In the trail of dust and carnage left behind we’ve hired a new Pastor, Reverend Duncan MacLeod. Duncan is a clever, winsome fellow of numerous abilities, overweening confidence (although graced with the humility lacking in his predecessor) and, most important of all, a great sense of humor. He would need that. His capable, relaxed style of leadership, together with an astonishingly humble and wise Session (elder-leaders in the Presbyterian tradition) guided us through the hazardous waters of ecclesiastical politics recently bubbling over in our denomination. The numerous, big ticket issues facing many mainline denominations have made their presence known, loudly and insistently, at PCUSA doors. The turbulent environment of this overly white, liberal, old boys club had become just poisonous enough to our particular DNA that, to be the strange animal we are and do gospel business the way we do it, we needed to vacate.

Easter Praise 3

I’ve played the church game long enough to know that many churches have split over much less than what we’ve endured. We were chartered in 1957 as Westminster Presbyterian Church, a church plant of First Presbyterian, Yakima. We’ve faced down our demons and become well acquainted with our own scar tissue. Gratefully, the strange little group to which I was first wed has become, under Duncan’s leadership, let’s say…integrated. I would now describe us as unabashedly multi-generational, multi-ethnic (at least we’re trying), politically broad, and theologically diverse congregation. Those things are important to us; important enough to make whatever adjustments necessary to assure our continued presence as such.

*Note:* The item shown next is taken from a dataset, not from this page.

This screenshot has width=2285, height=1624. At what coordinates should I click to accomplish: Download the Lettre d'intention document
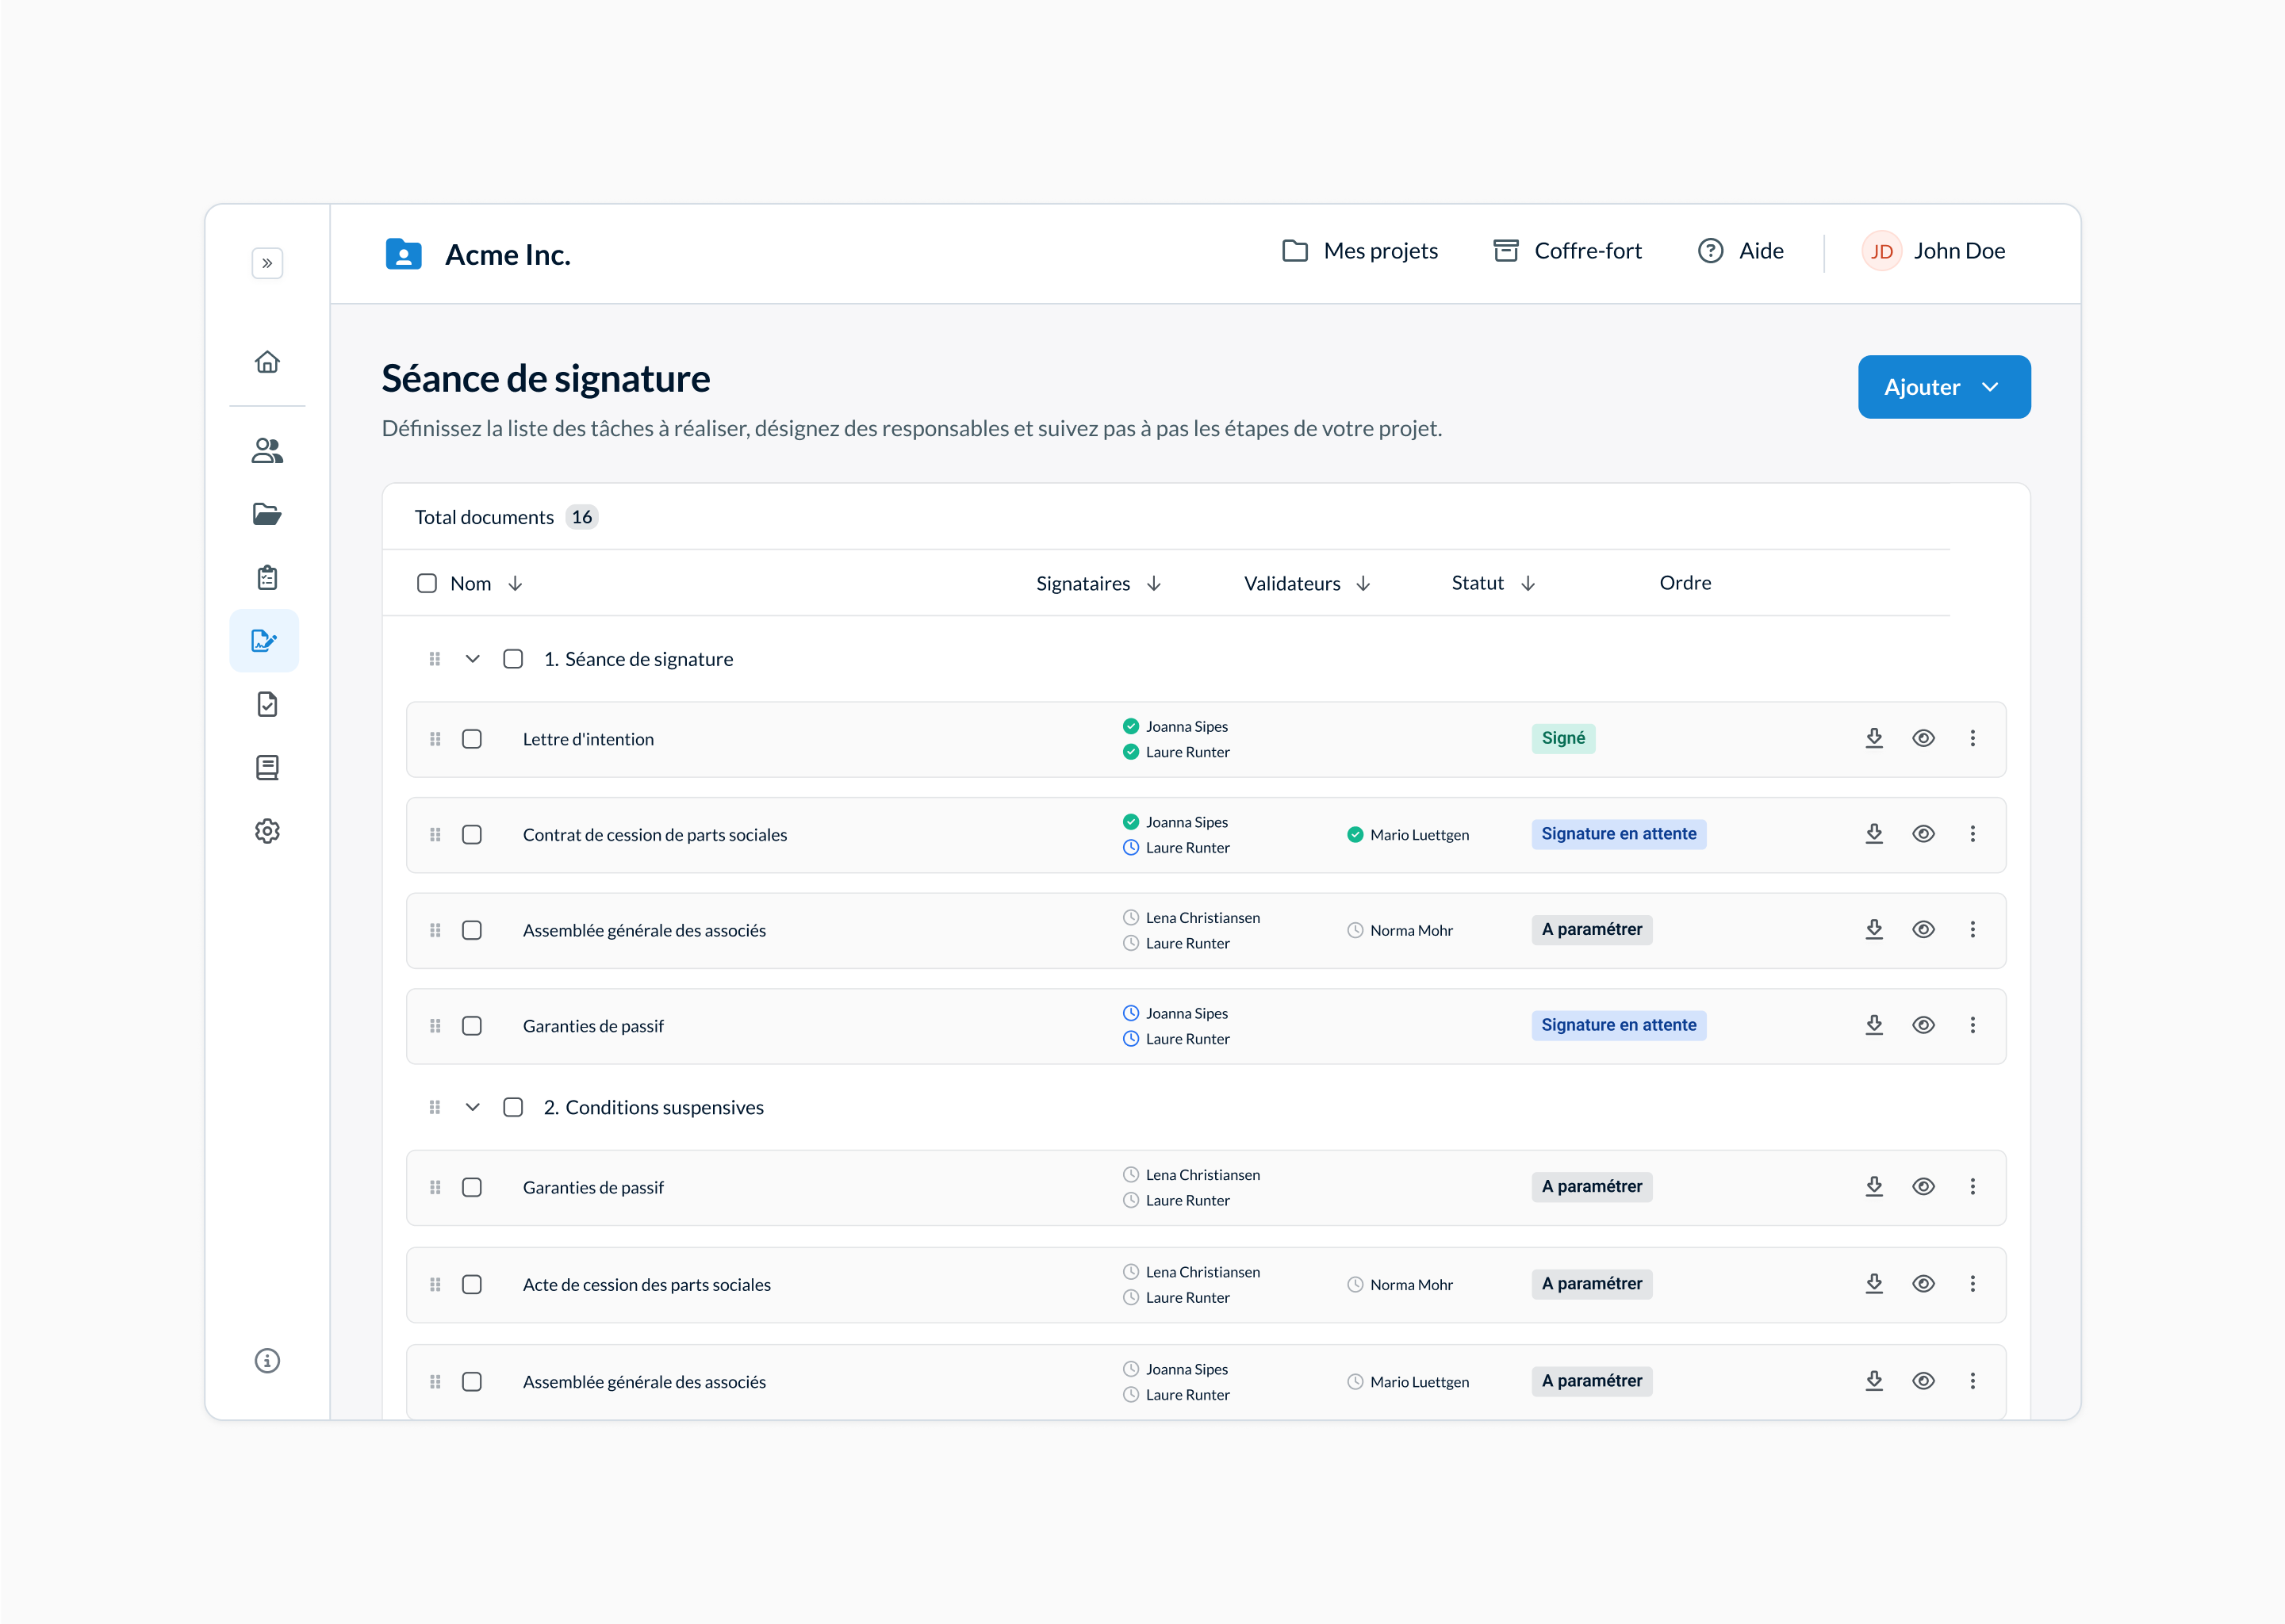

Is it groundbreaking? For us. Is it precedent setting? Not as such. Is it unique? Of course not. No, nothing like that. Rather, it is indicative of a congregation longing to stay together and become who we already are by embracing what we are becoming. The next time you drive by, our sign may be different but the conversation will be just as lively, the swing in our step just as jaunty, our singing just as robust, our faces a bit more wrinkled, our doors a bit more open, and our fellowship…? Rich.

Today, one church changed my mind about the Church.

(September 5th marks the seven-year anniversary of my tenure at Westminster Presbyterian Church. I love these people and will go to the wall for them. Thank you, dear friends).